··· Source information
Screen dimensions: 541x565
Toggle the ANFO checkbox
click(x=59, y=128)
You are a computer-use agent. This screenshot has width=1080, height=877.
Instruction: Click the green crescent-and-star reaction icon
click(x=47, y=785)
······
*What the task requires*.
An exact copy of every record is what the answer must contain.

*Task response*.
Screen dimensions: 541x565
Toggle the ANFO checkbox
click(x=59, y=128)
You are a computer-use agent. This screenshot has width=1080, height=877.
Instruction: Click the green crescent-and-star reaction icon
click(x=47, y=785)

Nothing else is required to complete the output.